> [Page excerpt]
-----
HMHS Llandovery Castle


HMHS Llandovery Castle, built in 1914 in Glasgow as RMS Llandovery Castle for the Union-Castle Line, was one of five Canadian hospital ships that served in the First World War. On a voyage from Halifax, Nova Scotia to Liverpool, England, the ship was torpedoed off southern Ireland on 27 June 1918. The sinking was the deadliest Canadian naval disaster of the war. 234 doctors, nurses, members of the Canadian Army Medical Corps, soldiers and seamen died in the sinking and subsequent machine-gunning of lifeboats. Only 24 people, the occupants on a single life-raft, survived. The incident became infamous internationally and was considered, after the Armenian Genocide, as one of the war’s worst atrocities. After the war, the case of Llandovery Castle was one of six alleged German war crimes prosecuted at the Leipzig trials.

Service history

Llandovery Castle was one of pair of ships built for the Union Castle Line, following the company's acquisition by the Royal Mail Line in 1912. The ship was built by Barclay, Curle & Co. in Glasgow, launched on 3 September 1913, and completed in January 1914. Initially sailing between London and East Africa, from August 1914 she sailed on routes between London and West Africa. She was commissioned as a hospital ship on 26 July 1916, and assigned to the Canadian Forces, equipped with 622 beds and a medical staff of 102.

Sinking

Under the command of Lieutenant Colonel Thomas Howard MacDonald of Nova Scotia, HMHS Llandovery Castle was torpedoed and sunk by the German submarine on 27 June 1918. Firing at a hospital ship was against international law and standing orders of the Imperial German Navy. The captain of U-86, Helmut Brümmer-Patzig, sought to destroy the evidence of torpedoing the ship. When the crew, including nurses, took to the lifeboats, U-86 surfaced, ran down all but one of the lifeboats and machine-gunned many of the survivors.
Only 24 people in one surviving lifeboat survived. They were rescued shortly afterwards by the destroyer and testified as to what had happened.
Only 6 of the 97 hospital personnel survived. Among those lost were fourteen nursing sisters from Canada, including the Matron Margaret Marjory Fraser, formerly of Nova Scotia.
Sergeant Arthur Knight was on board lifeboat #5 with the nurses. He reported:
Afterward, steamed through the wreckage. Captain Kenneth Cummins recalled the horror of coming across the nurses' floating corpses;

War crimes trial

After the war, three officers from U-86, Kapitänleutnant Helmut Brümmer-Patzig, and Oberleutnants Ludwig Dithmar and John Boldt, were charged with war crimes committed on the high seas. On 21 July 1921, Dithmar and Boldt were found guilty in one of the Leipzig War Crimes Trials and were both sentenced to four years in prison. Even though the Imperial German Government had accused the Royal Navy of war crimes for similarly shooting the unarmed survivors of U-27 and for ramming a lifeboat containing the survivors of U-41 during the Baralong incidents, the sentences of Dithmar and Boldt were later overturned on appeal. The grounds were that they only followed orders and that their commanding officer alone was responsible. Helmut Brümmer-Patzig, however, had fled to the Free City of Danzig and was never prosecuted.
-----
Saved data entries
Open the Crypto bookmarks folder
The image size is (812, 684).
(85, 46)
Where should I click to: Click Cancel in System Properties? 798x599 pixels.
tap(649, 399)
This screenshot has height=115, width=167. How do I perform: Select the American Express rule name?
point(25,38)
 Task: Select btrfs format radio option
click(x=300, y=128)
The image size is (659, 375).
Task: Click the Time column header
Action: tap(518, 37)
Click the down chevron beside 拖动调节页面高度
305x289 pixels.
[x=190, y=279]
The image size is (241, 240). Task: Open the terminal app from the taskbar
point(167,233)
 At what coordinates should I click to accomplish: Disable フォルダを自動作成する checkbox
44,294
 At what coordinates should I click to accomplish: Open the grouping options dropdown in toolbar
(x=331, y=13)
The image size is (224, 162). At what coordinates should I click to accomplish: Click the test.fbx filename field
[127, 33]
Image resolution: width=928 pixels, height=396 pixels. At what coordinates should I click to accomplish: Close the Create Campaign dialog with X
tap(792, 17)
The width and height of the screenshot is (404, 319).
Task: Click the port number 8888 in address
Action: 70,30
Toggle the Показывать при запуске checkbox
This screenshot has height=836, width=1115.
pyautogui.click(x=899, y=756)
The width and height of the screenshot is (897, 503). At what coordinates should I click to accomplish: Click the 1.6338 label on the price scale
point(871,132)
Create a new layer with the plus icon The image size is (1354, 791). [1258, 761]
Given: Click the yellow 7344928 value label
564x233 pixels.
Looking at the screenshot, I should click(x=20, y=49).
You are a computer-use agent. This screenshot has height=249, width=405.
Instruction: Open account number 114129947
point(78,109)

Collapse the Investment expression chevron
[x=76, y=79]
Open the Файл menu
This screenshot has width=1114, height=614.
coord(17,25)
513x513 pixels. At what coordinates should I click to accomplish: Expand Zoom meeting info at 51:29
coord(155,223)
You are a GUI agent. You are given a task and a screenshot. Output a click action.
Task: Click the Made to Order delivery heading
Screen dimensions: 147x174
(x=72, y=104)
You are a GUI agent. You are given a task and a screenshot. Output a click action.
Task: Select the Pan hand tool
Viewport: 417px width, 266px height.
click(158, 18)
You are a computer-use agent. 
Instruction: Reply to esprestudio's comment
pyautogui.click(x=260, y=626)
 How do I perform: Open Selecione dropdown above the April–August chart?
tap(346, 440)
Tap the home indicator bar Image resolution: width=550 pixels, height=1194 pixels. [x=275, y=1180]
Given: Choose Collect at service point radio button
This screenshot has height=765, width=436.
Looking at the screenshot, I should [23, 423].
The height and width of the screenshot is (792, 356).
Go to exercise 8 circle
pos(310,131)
-----
> [Apply what you read]
1. List every person named in the article on HMHS Llandovery Castle.
2. Reproduce the passage of the Llandovery Castle article from "Only 6 of the" up to and including "of Nova Scotia.".

> [Answers to the exercises]
1.
Thomas Howard MacDonald
Helmut Brümmer-Patzig
Margaret Marjory Fraser
Arthur Knight
Kenneth Cummins
Ludwig Dithmar
John Boldt

2.
Only 6 of the 97 hospital personnel survived. Among those lost were fourteen nursing sisters from Canada, including the Matron Margaret Marjory Fraser, formerly of Nova Scotia.